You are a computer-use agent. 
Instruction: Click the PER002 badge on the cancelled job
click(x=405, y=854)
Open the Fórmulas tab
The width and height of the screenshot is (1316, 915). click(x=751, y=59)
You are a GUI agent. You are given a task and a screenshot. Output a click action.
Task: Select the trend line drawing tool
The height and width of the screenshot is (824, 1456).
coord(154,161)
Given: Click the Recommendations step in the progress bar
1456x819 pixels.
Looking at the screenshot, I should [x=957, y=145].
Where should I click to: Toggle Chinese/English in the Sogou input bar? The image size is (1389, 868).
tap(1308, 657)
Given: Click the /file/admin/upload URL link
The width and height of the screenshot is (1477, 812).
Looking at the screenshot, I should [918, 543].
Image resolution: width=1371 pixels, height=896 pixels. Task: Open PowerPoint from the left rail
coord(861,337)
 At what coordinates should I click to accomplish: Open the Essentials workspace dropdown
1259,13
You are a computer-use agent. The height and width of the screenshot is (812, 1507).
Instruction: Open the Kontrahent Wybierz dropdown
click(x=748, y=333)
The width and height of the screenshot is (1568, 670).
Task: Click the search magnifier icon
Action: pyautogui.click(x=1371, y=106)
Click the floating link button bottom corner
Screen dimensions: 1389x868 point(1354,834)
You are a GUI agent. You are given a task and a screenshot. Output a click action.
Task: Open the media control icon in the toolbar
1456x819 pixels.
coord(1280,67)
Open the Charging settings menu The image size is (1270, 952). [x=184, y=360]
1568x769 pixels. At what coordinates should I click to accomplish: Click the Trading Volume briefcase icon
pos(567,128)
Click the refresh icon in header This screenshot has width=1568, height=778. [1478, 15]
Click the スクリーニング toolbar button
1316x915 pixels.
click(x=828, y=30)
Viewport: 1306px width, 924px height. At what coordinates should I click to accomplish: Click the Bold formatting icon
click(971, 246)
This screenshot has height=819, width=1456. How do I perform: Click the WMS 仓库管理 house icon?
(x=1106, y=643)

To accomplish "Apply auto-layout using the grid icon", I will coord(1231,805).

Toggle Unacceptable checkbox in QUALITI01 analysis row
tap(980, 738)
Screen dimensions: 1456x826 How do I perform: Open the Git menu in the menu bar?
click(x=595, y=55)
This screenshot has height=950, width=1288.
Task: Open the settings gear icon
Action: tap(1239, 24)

→ YOUR ASSIGNMENT:
Word for word, reproduce the lines of the listing from the first one through the line containing "Open the Charging", and no more.

→ YOUR SOLUTION:
You are a computer-use agent. 
Instruction: Click the PER002 badge on the cancelled job
click(x=405, y=854)
Open the Fórmulas tab
The width and height of the screenshot is (1316, 915). click(x=751, y=59)
You are a GUI agent. You are given a task and a screenshot. Output a click action.
Task: Select the trend line drawing tool
The height and width of the screenshot is (824, 1456).
coord(154,161)
Given: Click the Recommendations step in the progress bar
1456x819 pixels.
Looking at the screenshot, I should [x=957, y=145].
Where should I click to: Toggle Chinese/English in the Sogou input bar? The image size is (1389, 868).
tap(1308, 657)
Given: Click the /file/admin/upload URL link
The width and height of the screenshot is (1477, 812).
Looking at the screenshot, I should [918, 543].
Image resolution: width=1371 pixels, height=896 pixels. Task: Open PowerPoint from the left rail
coord(861,337)
 At what coordinates should I click to accomplish: Open the Essentials workspace dropdown
1259,13
You are a computer-use agent. The height and width of the screenshot is (812, 1507).
Instruction: Open the Kontrahent Wybierz dropdown
click(x=748, y=333)
The width and height of the screenshot is (1568, 670).
Task: Click the search magnifier icon
Action: pyautogui.click(x=1371, y=106)
Click the floating link button bottom corner
Screen dimensions: 1389x868 point(1354,834)
You are a GUI agent. You are given a task and a screenshot. Output a click action.
Task: Open the media control icon in the toolbar
1456x819 pixels.
coord(1280,67)
Open the Charging settings menu The image size is (1270, 952). [x=184, y=360]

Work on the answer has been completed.